- _Task instructions_
Only an exact copy of the listing below will do.
◇ ◇ ◇ ◇ ◇
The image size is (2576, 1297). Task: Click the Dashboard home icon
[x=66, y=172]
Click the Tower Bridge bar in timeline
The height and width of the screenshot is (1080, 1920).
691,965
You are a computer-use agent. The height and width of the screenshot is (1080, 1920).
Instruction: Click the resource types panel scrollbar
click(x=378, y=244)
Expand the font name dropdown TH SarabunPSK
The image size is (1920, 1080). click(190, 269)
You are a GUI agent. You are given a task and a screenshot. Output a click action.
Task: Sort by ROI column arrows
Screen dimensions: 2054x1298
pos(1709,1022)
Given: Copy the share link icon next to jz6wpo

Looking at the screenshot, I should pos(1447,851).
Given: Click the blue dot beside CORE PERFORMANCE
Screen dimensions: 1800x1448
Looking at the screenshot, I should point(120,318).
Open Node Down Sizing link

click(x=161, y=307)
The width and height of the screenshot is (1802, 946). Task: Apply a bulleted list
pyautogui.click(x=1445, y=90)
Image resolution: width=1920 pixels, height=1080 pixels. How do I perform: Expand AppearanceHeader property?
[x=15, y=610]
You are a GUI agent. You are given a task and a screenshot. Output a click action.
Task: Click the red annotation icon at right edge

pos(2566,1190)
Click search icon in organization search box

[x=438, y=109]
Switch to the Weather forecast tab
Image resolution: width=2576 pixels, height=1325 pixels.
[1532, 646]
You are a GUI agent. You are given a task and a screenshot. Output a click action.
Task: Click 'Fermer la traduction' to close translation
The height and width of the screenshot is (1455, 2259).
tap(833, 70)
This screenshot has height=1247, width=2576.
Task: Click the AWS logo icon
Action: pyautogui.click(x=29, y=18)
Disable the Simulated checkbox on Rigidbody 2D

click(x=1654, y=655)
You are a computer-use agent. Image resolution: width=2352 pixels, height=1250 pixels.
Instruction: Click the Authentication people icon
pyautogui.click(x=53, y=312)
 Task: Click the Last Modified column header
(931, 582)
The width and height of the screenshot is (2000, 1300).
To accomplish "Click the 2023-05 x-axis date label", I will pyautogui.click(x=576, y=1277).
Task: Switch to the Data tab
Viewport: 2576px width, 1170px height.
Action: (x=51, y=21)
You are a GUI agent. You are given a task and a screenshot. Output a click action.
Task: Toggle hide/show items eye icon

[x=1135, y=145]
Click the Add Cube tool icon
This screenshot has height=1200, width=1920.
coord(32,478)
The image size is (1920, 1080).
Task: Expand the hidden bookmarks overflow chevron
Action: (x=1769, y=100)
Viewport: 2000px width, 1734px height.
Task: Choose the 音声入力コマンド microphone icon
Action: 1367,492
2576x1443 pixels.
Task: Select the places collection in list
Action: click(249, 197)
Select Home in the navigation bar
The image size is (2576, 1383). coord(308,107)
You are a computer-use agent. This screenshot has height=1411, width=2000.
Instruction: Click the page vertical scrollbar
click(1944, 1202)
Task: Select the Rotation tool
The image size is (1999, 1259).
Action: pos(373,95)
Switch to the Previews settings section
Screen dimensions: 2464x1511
◇ ◇ ◇ ◇ ◇
- _Problem solution_
The image size is (2576, 1297). Task: Click the Dashboard home icon
[x=66, y=172]
Click the Tower Bridge bar in timeline
The height and width of the screenshot is (1080, 1920).
691,965
You are a computer-use agent. The height and width of the screenshot is (1080, 1920).
Instruction: Click the resource types panel scrollbar
click(x=378, y=244)
Expand the font name dropdown TH SarabunPSK
The image size is (1920, 1080). click(190, 269)
You are a GUI agent. You are given a task and a screenshot. Output a click action.
Task: Sort by ROI column arrows
Screen dimensions: 2054x1298
pos(1709,1022)
Given: Copy the share link icon next to jz6wpo

Looking at the screenshot, I should pos(1447,851).
Given: Click the blue dot beside CORE PERFORMANCE
Screen dimensions: 1800x1448
Looking at the screenshot, I should point(120,318).
Open Node Down Sizing link

click(x=161, y=307)
The width and height of the screenshot is (1802, 946). Task: Apply a bulleted list
pyautogui.click(x=1445, y=90)
Image resolution: width=1920 pixels, height=1080 pixels. How do I perform: Expand AppearanceHeader property?
[x=15, y=610]
You are a GUI agent. You are given a task and a screenshot. Output a click action.
Task: Click the red annotation icon at right edge

pos(2566,1190)
Click search icon in organization search box

[x=438, y=109]
Switch to the Weather forecast tab
Image resolution: width=2576 pixels, height=1325 pixels.
[1532, 646]
You are a GUI agent. You are given a task and a screenshot. Output a click action.
Task: Click 'Fermer la traduction' to close translation
The height and width of the screenshot is (1455, 2259).
tap(833, 70)
This screenshot has height=1247, width=2576.
Task: Click the AWS logo icon
Action: pyautogui.click(x=29, y=18)
Disable the Simulated checkbox on Rigidbody 2D

click(x=1654, y=655)
You are a computer-use agent. Image resolution: width=2352 pixels, height=1250 pixels.
Instruction: Click the Authentication people icon
pyautogui.click(x=53, y=312)
 Task: Click the Last Modified column header
(931, 582)
The width and height of the screenshot is (2000, 1300).
To accomplish "Click the 2023-05 x-axis date label", I will pyautogui.click(x=576, y=1277).
Task: Switch to the Data tab
Viewport: 2576px width, 1170px height.
Action: (x=51, y=21)
You are a GUI agent. You are given a task and a screenshot. Output a click action.
Task: Toggle hide/show items eye icon

[x=1135, y=145]
Click the Add Cube tool icon
This screenshot has height=1200, width=1920.
coord(32,478)
The image size is (1920, 1080).
Task: Expand the hidden bookmarks overflow chevron
Action: (x=1769, y=100)
Viewport: 2000px width, 1734px height.
Task: Choose the 音声入力コマンド microphone icon
Action: 1367,492
2576x1443 pixels.
Task: Select the places collection in list
Action: click(249, 197)
Select Home in the navigation bar
The image size is (2576, 1383). coord(308,107)
You are a computer-use agent. This screenshot has height=1411, width=2000.
Instruction: Click the page vertical scrollbar
click(1944, 1202)
Task: Select the Rotation tool
The image size is (1999, 1259).
Action: pos(373,95)
Switch to the Previews settings section
Screen dimensions: 2464x1511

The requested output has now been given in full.